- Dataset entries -
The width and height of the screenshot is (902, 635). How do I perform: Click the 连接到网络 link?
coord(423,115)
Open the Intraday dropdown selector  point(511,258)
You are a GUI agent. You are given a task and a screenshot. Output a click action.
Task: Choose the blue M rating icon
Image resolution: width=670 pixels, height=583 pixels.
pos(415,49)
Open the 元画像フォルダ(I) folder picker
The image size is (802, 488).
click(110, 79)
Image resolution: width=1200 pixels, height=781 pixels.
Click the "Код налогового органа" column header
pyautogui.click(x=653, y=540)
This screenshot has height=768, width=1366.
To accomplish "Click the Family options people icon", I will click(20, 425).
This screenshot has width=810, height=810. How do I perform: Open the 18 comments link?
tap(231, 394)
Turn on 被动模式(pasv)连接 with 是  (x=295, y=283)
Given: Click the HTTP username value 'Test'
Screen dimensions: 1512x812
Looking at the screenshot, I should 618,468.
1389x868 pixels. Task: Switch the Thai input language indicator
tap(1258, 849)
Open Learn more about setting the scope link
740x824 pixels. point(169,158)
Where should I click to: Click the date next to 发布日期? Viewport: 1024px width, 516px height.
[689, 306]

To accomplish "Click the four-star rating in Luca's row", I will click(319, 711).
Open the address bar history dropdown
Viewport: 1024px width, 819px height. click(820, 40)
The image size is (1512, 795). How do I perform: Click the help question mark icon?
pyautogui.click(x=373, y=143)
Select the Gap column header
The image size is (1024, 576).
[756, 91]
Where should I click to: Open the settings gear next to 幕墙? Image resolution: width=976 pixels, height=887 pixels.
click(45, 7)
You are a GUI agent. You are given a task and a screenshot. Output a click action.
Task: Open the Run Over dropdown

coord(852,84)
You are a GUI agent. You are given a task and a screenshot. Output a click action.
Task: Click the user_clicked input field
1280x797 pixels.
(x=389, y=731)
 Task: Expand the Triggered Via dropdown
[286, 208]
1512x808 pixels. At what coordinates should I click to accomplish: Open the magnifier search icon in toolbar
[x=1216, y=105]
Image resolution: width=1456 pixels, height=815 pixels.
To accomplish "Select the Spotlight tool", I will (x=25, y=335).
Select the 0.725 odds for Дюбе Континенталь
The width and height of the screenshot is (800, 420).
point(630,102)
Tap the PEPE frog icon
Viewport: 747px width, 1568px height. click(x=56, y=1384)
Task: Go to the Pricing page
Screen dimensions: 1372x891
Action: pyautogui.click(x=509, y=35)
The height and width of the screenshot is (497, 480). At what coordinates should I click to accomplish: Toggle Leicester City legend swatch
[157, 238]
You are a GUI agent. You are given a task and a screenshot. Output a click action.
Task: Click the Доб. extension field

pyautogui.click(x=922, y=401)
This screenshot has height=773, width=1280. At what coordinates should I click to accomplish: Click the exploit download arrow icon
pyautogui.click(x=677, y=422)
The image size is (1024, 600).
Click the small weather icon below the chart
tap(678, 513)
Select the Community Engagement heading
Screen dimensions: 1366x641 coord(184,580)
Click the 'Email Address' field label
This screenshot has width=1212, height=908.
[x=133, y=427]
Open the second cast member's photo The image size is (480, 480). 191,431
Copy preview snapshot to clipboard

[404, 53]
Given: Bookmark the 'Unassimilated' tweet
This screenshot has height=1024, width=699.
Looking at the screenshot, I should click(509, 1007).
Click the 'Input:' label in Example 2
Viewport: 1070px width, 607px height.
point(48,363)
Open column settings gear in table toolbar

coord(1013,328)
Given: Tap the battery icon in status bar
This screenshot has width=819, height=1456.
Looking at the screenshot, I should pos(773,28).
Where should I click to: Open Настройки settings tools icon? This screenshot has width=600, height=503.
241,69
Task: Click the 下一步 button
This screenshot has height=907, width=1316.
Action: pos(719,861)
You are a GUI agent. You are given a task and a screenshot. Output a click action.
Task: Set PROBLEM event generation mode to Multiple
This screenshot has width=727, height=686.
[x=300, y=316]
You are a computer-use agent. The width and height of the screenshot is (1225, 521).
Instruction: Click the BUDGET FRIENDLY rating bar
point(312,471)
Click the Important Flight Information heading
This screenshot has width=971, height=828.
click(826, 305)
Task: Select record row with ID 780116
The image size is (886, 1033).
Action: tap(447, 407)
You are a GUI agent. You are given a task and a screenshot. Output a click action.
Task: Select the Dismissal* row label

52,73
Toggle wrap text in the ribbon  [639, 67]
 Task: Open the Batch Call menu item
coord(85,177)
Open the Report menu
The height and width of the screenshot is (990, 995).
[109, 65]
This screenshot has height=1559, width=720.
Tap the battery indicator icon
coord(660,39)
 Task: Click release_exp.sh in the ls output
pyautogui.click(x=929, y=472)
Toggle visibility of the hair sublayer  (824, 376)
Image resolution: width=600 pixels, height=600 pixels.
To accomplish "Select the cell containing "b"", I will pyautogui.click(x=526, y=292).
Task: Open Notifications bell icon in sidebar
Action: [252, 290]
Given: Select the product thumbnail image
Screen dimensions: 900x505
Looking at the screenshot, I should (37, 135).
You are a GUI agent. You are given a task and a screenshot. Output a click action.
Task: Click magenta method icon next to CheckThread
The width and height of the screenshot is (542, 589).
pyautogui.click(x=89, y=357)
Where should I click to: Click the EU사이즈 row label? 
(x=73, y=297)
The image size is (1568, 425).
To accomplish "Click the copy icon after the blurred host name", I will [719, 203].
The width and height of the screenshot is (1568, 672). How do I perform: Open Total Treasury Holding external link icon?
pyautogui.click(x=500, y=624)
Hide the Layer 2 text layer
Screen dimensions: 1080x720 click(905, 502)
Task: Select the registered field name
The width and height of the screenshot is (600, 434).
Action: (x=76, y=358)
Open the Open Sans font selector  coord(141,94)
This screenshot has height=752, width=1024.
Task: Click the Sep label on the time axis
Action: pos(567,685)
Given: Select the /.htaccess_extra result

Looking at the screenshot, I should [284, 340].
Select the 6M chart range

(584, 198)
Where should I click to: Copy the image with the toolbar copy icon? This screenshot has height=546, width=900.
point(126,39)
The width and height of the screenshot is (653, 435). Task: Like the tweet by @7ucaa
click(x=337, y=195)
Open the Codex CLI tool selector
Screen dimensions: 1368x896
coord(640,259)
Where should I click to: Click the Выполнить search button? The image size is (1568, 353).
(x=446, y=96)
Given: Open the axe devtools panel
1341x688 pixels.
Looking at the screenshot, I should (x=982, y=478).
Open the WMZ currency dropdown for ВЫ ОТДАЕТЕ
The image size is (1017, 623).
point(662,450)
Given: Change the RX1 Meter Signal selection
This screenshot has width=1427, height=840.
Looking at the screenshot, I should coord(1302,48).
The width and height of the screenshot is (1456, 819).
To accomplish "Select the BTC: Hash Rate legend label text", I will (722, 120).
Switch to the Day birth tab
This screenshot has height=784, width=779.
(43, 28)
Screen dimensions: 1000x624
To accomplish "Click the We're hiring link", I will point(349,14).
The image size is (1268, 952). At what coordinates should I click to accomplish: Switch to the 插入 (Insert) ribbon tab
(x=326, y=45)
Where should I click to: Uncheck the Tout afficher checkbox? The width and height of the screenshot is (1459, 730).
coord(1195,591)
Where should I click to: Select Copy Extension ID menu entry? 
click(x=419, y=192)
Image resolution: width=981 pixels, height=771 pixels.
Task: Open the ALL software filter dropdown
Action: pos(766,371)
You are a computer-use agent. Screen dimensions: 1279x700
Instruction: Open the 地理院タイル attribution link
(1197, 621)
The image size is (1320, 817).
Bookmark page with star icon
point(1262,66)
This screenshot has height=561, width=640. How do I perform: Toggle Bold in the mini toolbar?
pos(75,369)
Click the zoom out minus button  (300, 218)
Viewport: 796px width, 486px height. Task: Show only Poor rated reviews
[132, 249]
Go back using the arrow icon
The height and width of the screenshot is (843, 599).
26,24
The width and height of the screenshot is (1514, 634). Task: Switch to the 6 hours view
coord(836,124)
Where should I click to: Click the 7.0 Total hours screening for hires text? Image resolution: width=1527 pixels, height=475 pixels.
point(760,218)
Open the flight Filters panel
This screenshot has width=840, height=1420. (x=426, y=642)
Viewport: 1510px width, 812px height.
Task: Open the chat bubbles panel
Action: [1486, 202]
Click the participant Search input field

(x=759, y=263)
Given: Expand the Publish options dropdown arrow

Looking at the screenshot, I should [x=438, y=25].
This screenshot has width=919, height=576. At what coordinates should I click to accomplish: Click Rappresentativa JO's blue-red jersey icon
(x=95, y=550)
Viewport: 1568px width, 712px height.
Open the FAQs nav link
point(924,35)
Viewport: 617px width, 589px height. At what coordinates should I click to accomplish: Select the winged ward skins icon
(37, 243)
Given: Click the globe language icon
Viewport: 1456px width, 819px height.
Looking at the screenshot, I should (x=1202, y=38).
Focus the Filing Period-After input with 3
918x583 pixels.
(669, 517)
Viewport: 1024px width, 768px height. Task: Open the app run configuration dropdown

- What to produce -
Could you please copy the lines above exactly, beginning at the first and ending at the line that contains "Task: Choose the blue M rating icon"?

- Your response -
The width and height of the screenshot is (902, 635). How do I perform: Click the 连接到网络 link?
coord(423,115)
Open the Intraday dropdown selector  point(511,258)
You are a GUI agent. You are given a task and a screenshot. Output a click action.
Task: Choose the blue M rating icon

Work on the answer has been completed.